O primeiro-ministro do Nepal, KP Sharma Oli, renunciou ao cargo nesta terça-feira (9), em meio a uma onda de protestos liderados por jovens contra corrupção, falta de oportunidades econômicas e restrições às redes sociais. A medida governamental de bloqueio de plataformas como Facebook, Instagram, WhatsApp, YouTube e X provocou revolta em um país de 30 milhões de habitantes, dos quais cerca de 90% usam a internet.
O governo justificou a suspensão como forma de combater notícias falsas, discurso de ódio e fraudes online.

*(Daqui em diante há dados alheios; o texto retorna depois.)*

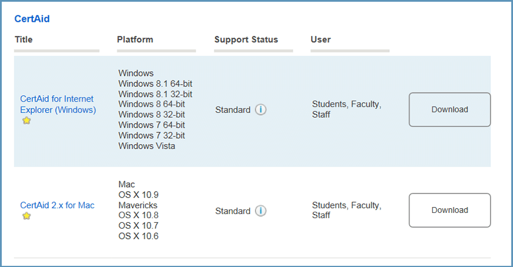
Task: Download CertAid 2.x for Mac
Action: [449, 210]

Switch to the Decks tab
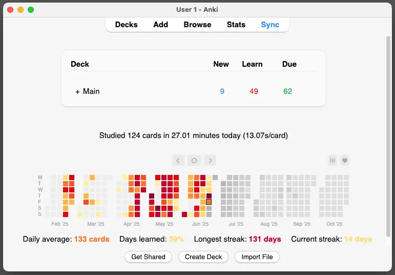[126, 25]
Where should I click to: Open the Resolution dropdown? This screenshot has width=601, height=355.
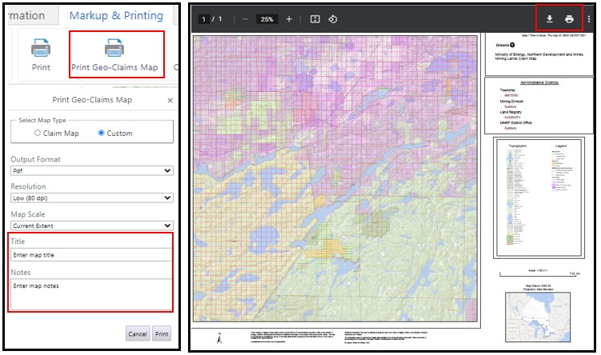tap(91, 198)
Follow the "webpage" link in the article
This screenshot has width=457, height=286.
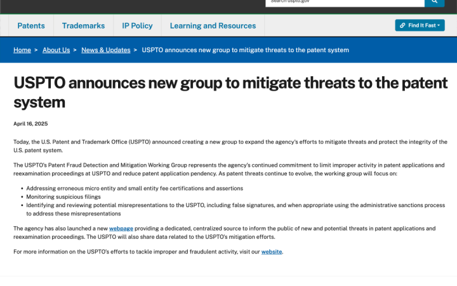[x=121, y=228]
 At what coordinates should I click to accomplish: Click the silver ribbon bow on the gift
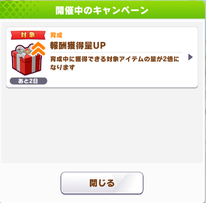pyautogui.click(x=24, y=51)
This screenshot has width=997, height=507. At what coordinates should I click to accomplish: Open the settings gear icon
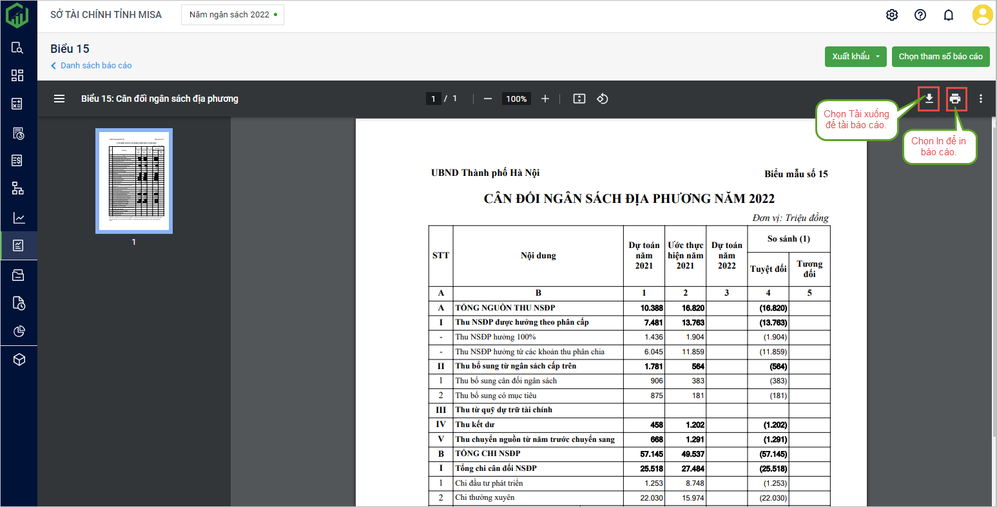point(892,15)
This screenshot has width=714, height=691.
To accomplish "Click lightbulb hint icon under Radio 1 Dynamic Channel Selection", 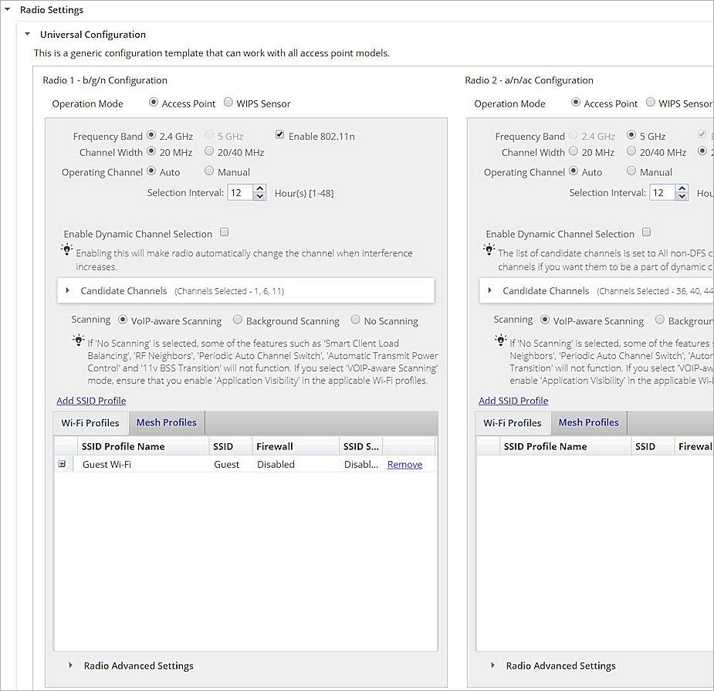I will (66, 250).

No entanto, os manifestantes afirmam que a crise vai além da proibição das mídias sociais, refletindo a frustração da juventude com a falta de perspectivas econômicas. A taxa de desemprego para jovens de 15 a 24 anos era de 20,8% em 2024, segundo o Banco Mundial. Movimentos online contra os “Nepo Kids” — filhos de políticos que ostentam estilos de vida luxuosos — aumentaram ainda mais a insatisfação.
O clima de tensão se intensificou na segunda-feira (8), quando milhares de manifestantes, muitos jovens, invadiram o complexo do Parlamento em Katmandu. A repressão policial resultou em pelo menos 19 mortos e mais de 400 feridos. Durante os confrontos, manifestantes atearam fogo a uma ambulância, arremessaram objetos contra a polícia e incendiaram prédios públicos, incluindo a Suprema Corte. Na terça-feira (9), eles continuaram a protestar e incendiaram casas de ministros, incluindo a residência de Sharma Oli, onde a esposa do ex-primeiro-ministro, Rajyalaxmi Chitrakar, morreu carbonizada.

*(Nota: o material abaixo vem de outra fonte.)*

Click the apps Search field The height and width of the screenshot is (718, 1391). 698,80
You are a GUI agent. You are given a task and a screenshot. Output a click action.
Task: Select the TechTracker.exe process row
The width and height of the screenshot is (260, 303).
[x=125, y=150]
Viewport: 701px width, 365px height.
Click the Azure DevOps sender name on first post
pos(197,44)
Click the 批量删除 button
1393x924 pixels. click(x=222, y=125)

A renúncia de Oli foi anunciada em carta ao presidente do país, citando a “situação extraordinária” e a necessidade de buscar soluções políticas. O presidente Ram Chandra Paudel aceitou a decisão e iniciou o processo para escolher um novo premiê.
O movimento mobilizou principalmente a Geração Z, pessoas de 13 a 28 anos, e evidencia o descontentamento com décadas de corrupção e desigualdade. Mais de um terço do PIB nepalês (33,1%) depende de remessas de nepaleses que vivem no exterior, destacando a fragilidade econômica interna.
Organizações internacionais e a ONU condenaram a repressão letal da polícia e pediram investigação independente. A Anistia Internacional classificou como grave violação do direito internacional o uso de força letal contra manifestantes que não representavam ameaça iminente.
“Todos os cidadãos nepaleses estão fartos da corrupção. Todos os jovens estão indo para fora do país. Queremos proteger nossos jovens e melhorar a economia do país”, disse um manifestante à Reuters, resumindo o sentimento que impulsiona os protestos.